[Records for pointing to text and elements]
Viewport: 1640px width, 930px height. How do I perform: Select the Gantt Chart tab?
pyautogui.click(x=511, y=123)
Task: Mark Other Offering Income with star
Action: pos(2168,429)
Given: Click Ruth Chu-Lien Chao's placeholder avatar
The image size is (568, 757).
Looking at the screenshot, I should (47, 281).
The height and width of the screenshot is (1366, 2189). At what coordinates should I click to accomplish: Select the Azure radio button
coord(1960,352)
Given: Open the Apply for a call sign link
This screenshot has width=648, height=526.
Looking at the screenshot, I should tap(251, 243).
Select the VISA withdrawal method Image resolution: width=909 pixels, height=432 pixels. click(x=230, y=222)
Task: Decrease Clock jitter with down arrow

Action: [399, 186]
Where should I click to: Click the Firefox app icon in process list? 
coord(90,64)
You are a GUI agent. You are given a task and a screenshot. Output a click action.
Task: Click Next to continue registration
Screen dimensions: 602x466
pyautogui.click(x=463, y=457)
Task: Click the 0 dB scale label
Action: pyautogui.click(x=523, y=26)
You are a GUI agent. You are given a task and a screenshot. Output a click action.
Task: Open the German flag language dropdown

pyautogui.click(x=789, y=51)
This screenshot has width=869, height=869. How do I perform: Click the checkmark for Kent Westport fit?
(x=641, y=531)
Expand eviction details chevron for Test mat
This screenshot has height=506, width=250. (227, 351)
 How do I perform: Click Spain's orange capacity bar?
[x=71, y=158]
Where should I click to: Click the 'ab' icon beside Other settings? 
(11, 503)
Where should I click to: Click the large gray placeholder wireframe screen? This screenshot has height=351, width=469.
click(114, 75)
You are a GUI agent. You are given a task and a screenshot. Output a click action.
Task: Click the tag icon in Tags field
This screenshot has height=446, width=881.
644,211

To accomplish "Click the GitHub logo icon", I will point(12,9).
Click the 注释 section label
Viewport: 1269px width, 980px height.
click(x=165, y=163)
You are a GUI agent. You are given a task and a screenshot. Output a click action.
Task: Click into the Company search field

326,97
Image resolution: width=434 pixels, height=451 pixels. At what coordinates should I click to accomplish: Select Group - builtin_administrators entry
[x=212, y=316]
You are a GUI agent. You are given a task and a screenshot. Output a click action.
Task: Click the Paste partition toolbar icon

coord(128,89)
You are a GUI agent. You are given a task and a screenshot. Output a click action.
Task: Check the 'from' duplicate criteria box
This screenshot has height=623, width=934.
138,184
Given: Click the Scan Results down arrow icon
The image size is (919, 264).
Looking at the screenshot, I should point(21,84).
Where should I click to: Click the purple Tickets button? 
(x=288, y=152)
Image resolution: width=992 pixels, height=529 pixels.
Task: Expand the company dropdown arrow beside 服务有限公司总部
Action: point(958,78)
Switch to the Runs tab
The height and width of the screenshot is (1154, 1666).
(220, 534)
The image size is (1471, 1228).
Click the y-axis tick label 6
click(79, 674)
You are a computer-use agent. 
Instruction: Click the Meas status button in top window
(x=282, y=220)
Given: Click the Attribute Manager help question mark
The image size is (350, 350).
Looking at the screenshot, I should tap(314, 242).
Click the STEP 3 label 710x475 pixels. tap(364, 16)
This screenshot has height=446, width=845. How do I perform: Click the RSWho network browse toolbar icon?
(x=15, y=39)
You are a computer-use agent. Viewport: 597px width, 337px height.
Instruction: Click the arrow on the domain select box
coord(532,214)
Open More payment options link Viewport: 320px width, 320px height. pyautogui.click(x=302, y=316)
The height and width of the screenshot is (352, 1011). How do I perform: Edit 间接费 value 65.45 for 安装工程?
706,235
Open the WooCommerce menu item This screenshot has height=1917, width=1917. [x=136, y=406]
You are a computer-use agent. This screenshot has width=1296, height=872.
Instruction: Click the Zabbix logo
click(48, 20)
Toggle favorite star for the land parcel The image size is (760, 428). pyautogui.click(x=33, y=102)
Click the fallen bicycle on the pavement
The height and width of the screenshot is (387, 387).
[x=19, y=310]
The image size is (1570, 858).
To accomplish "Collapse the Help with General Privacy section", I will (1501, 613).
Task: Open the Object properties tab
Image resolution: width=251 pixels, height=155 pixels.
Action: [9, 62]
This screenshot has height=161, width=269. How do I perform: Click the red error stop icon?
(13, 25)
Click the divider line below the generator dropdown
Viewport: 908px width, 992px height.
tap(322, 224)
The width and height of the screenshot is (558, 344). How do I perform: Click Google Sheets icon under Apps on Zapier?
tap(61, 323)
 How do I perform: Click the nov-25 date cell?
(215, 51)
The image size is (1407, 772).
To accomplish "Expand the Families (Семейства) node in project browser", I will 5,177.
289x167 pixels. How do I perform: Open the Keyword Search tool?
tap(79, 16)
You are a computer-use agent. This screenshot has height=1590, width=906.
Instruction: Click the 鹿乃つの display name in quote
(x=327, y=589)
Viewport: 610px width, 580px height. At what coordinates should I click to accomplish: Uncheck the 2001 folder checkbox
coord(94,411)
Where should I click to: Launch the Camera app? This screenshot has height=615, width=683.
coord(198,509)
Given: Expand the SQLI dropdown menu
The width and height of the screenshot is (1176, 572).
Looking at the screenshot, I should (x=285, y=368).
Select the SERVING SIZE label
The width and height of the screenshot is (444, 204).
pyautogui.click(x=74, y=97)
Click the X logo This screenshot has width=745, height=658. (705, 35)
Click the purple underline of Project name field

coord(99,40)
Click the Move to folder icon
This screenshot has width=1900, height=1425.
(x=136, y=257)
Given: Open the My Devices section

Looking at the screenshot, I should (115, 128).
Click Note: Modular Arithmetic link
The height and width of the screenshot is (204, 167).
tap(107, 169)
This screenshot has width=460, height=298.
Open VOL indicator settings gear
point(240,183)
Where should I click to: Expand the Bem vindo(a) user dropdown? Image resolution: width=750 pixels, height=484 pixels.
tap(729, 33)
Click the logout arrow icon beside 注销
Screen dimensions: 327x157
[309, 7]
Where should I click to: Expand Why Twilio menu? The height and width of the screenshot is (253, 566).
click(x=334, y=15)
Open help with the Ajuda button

Aim
Rewrite all of the records above, substituting "Where do I click to" for every occurrence of "Where should I click to" and leaving everything else unchanged.

Output of the task
Viewport: 1640px width, 930px height. How do I perform: Select the Gantt Chart tab?
pyautogui.click(x=511, y=123)
Task: Mark Other Offering Income with star
Action: pos(2168,429)
Given: Click Ruth Chu-Lien Chao's placeholder avatar
The image size is (568, 757).
Looking at the screenshot, I should (47, 281).
The height and width of the screenshot is (1366, 2189). At what coordinates should I click to accomplish: Select the Azure radio button
coord(1960,352)
Given: Open the Apply for a call sign link
This screenshot has width=648, height=526.
Looking at the screenshot, I should tap(251, 243).
Select the VISA withdrawal method Image resolution: width=909 pixels, height=432 pixels. click(x=230, y=222)
Task: Decrease Clock jitter with down arrow

Action: [399, 186]
Where do I click to: Click the Firefox app icon in process list? 
coord(90,64)
You are a GUI agent. You are given a task and a screenshot. Output a click action.
Task: Click Next to continue registration
Screen dimensions: 602x466
pyautogui.click(x=463, y=457)
Task: Click the 0 dB scale label
Action: pyautogui.click(x=523, y=26)
You are a GUI agent. You are given a task and a screenshot. Output a click action.
Task: Open the German flag language dropdown

pyautogui.click(x=789, y=51)
This screenshot has width=869, height=869. How do I perform: Click the checkmark for Kent Westport fit?
(x=641, y=531)
Expand eviction details chevron for Test mat
This screenshot has height=506, width=250. (227, 351)
 How do I perform: Click Spain's orange capacity bar?
[x=71, y=158]
Where do I click to: Click the 'ab' icon beside Other settings? 
(11, 503)
Where do I click to: Click the large gray placeholder wireframe screen? This screenshot has height=351, width=469.
click(114, 75)
You are a GUI agent. You are given a task and a screenshot. Output a click action.
Task: Click the tag icon in Tags field
This screenshot has height=446, width=881.
644,211

To accomplish "Click the GitHub logo icon", I will point(12,9).
Click the 注释 section label
Viewport: 1269px width, 980px height.
click(x=165, y=163)
You are a GUI agent. You are given a task and a screenshot. Output a click action.
Task: Click into the Company search field

326,97
Image resolution: width=434 pixels, height=451 pixels. At what coordinates should I click to accomplish: Select Group - builtin_administrators entry
[x=212, y=316]
You are a GUI agent. You are given a task and a screenshot. Output a click action.
Task: Click the Paste partition toolbar icon

coord(128,89)
You are a GUI agent. You are given a task and a screenshot. Output a click action.
Task: Check the 'from' duplicate criteria box
This screenshot has height=623, width=934.
138,184
Given: Click the Scan Results down arrow icon
The image size is (919, 264).
Looking at the screenshot, I should point(21,84).
Where do I click to: Click the purple Tickets button? 
(x=288, y=152)
Image resolution: width=992 pixels, height=529 pixels.
Task: Expand the company dropdown arrow beside 服务有限公司总部
Action: point(958,78)
Switch to the Runs tab
The height and width of the screenshot is (1154, 1666).
(220, 534)
The image size is (1471, 1228).
Click the y-axis tick label 6
click(79, 674)
You are a computer-use agent. 
Instruction: Click the Meas status button in top window
(x=282, y=220)
Given: Click the Attribute Manager help question mark
The image size is (350, 350).
Looking at the screenshot, I should tap(314, 242).
Click the STEP 3 label 710x475 pixels. tap(364, 16)
This screenshot has height=446, width=845. How do I perform: Click the RSWho network browse toolbar icon?
(x=15, y=39)
You are a computer-use agent. Viewport: 597px width, 337px height.
Instruction: Click the arrow on the domain select box
coord(532,214)
Open More payment options link Viewport: 320px width, 320px height. pyautogui.click(x=302, y=316)
The height and width of the screenshot is (352, 1011). How do I perform: Edit 间接费 value 65.45 for 安装工程?
706,235
Open the WooCommerce menu item This screenshot has height=1917, width=1917. [x=136, y=406]
You are a computer-use agent. This screenshot has width=1296, height=872.
Instruction: Click the Zabbix logo
click(48, 20)
Toggle favorite star for the land parcel The image size is (760, 428). pyautogui.click(x=33, y=102)
Click the fallen bicycle on the pavement
The height and width of the screenshot is (387, 387).
[x=19, y=310]
The image size is (1570, 858).
To accomplish "Collapse the Help with General Privacy section", I will (1501, 613).
Task: Open the Object properties tab
Image resolution: width=251 pixels, height=155 pixels.
Action: [9, 62]
This screenshot has height=161, width=269. How do I perform: Click the red error stop icon?
(13, 25)
Click the divider line below the generator dropdown
Viewport: 908px width, 992px height.
tap(322, 224)
The width and height of the screenshot is (558, 344). How do I perform: Click Google Sheets icon under Apps on Zapier?
tap(61, 323)
 How do I perform: Click the nov-25 date cell?
(215, 51)
The image size is (1407, 772).
To accomplish "Expand the Families (Семейства) node in project browser", I will 5,177.
289x167 pixels. How do I perform: Open the Keyword Search tool?
tap(79, 16)
You are a computer-use agent. This screenshot has height=1590, width=906.
Instruction: Click the 鹿乃つの display name in quote
(x=327, y=589)
Viewport: 610px width, 580px height. At what coordinates should I click to accomplish: Uncheck the 2001 folder checkbox
coord(94,411)
Where do I click to: Launch the Camera app? This screenshot has height=615, width=683.
coord(198,509)
Given: Expand the SQLI dropdown menu
The width and height of the screenshot is (1176, 572).
Looking at the screenshot, I should (x=285, y=368).
Select the SERVING SIZE label
The width and height of the screenshot is (444, 204).
pyautogui.click(x=74, y=97)
Click the X logo This screenshot has width=745, height=658. (705, 35)
Click the purple underline of Project name field

coord(99,40)
Click the Move to folder icon
This screenshot has width=1900, height=1425.
(x=136, y=257)
Given: Open the My Devices section

Looking at the screenshot, I should (115, 128).
Click Note: Modular Arithmetic link
The height and width of the screenshot is (204, 167).
tap(107, 169)
This screenshot has width=460, height=298.
Open VOL indicator settings gear
point(240,183)
Where do I click to: Expand the Bem vindo(a) user dropdown? Image resolution: width=750 pixels, height=484 pixels.
tap(729, 33)
Click the logout arrow icon beside 注销
Screen dimensions: 327x157
[309, 7]
Where do I click to: Expand Why Twilio menu? The height and width of the screenshot is (253, 566).
click(x=334, y=15)
Open help with the Ajuda button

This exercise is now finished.